BAB 92. CINTA LAMA BELUM KELAR

604 36 10
                                    

Tok tok tok...

"Bu... tamunya sudah datang, Bu." Anton mengetuk pintu sambil memberitahu bu Halimah, kalau tamu yang di nanti sudah sampai. Dengan penuh harap Anton sabar menunggu beberapa saat di depan pintu kamar ibunya sambil tersenyum riang. Tapi bu Halimah tak kunjung menjawab apalagi membuka pintu kamarnya.

Tok tok tok...

"Ibuuu... Kenapa Bu??? Apa ibu sakit???" tanya Anton sedikit panik, karena tak biasanya ibu kandungnya itu tak bereaksi saat di ketuk pintu kamarnya.

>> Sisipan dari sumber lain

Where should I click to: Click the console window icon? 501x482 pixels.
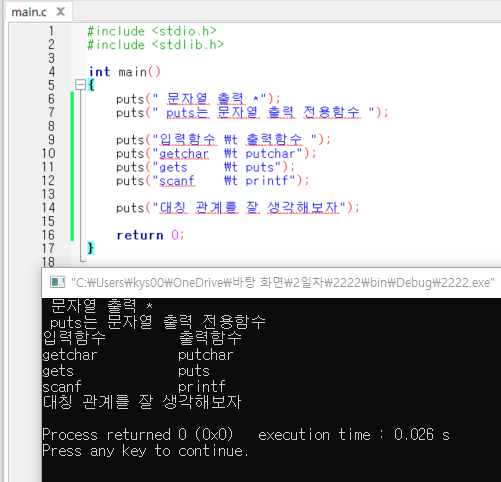click(57, 282)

'Ya Tuhan... apa yang harus aku lakukan sekarang??? Kenapa aku Kau pertemukan dengan lelaki itu lagi, Tuhan??? Lalu apa yang harus aku katakan pada Zaini, tentang siapa Anton yang sebenarnya??? Kalau aku memilih menyembunyikan rahasia yang telah ku kubur puluhan tahun ini, berarti Anton akan beristrikan adiknya sendiri??? Tapi... Kalau aku ceritakan semuanya... bagaimana terpukulnya Anton nanti??? Dan pasti Anton akan malu dan benci punya ibu kandung seperti aku??? Tolong aku Tuhan, aku memang banyak dosa, aku harus bagaimana???' Bu Halimah menangis dalam bilik kamarnya, meratapi nasib yang ada di ujung tanduk. Semua yang akan dilakukannya pasti beresiko, bagai makan buah simalakama. Serba salah, serba susah, serba membingungkan pikirannya saat ini.

"Bu... ibu?!? Kenapa ibu nggak buka pintu??? Apa yang terjadi, Bu???" Suara Anton makin keras, hingga sampai di telinga Amel dan para tamu.

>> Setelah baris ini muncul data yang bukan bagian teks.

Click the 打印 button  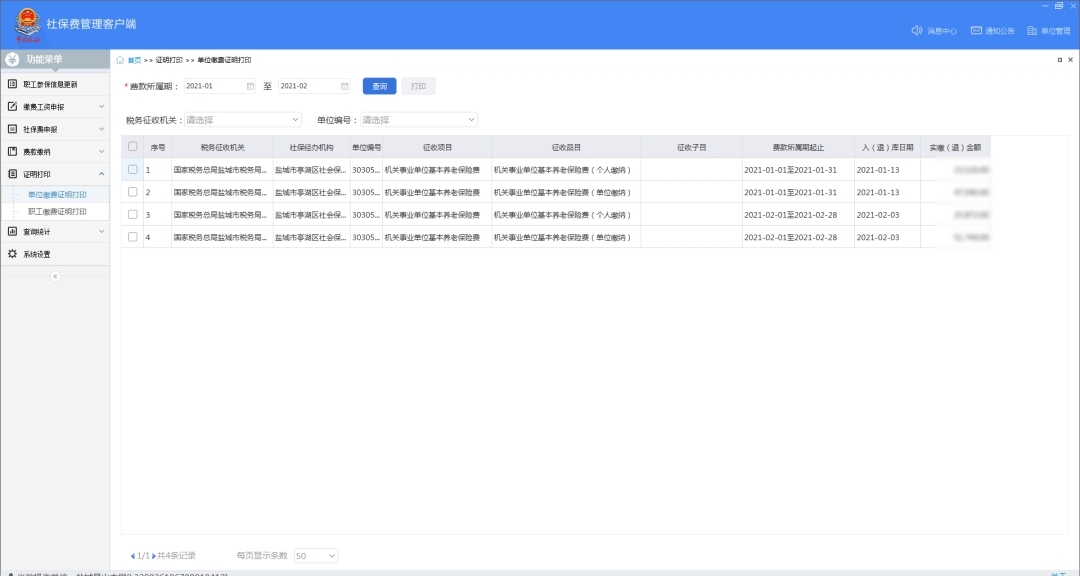click(418, 86)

Mendengar teriakan kakaknya itu, Amel segera beranjak dari duduknya, "Maaf, saya permisi dulu." Pamit adik Anton terburu-buru, lalu melangkah masuk menuju kamar ibunya.

Di sana dilihatnya kakak kandungnya nampak gelisah yang sedang berdiri di depan pintu sambil sesekali mengetuk pintu kamar.

"Ada apa, Mas Anton. Kenapa kamu teriak-teriak sekeras itu??? Suaramu sampai kedengeran di ruang tamu." Ucap Amel ingin tahu.

Sambil menggaruk-garuk kepala yang tak gatal, Anton menghela napas panjang. Wajahnya tak bisa menyembunyikan kegelisahan yang menyelimutinya saat ini. "Ibu nggak mau jawab dan nggak mau buka pintu kamar, Mel. Aku takut, terjadi sesuatu sama ibu. Tak biasanya ibu seperti ini." Jawab Anton dengan muka masam.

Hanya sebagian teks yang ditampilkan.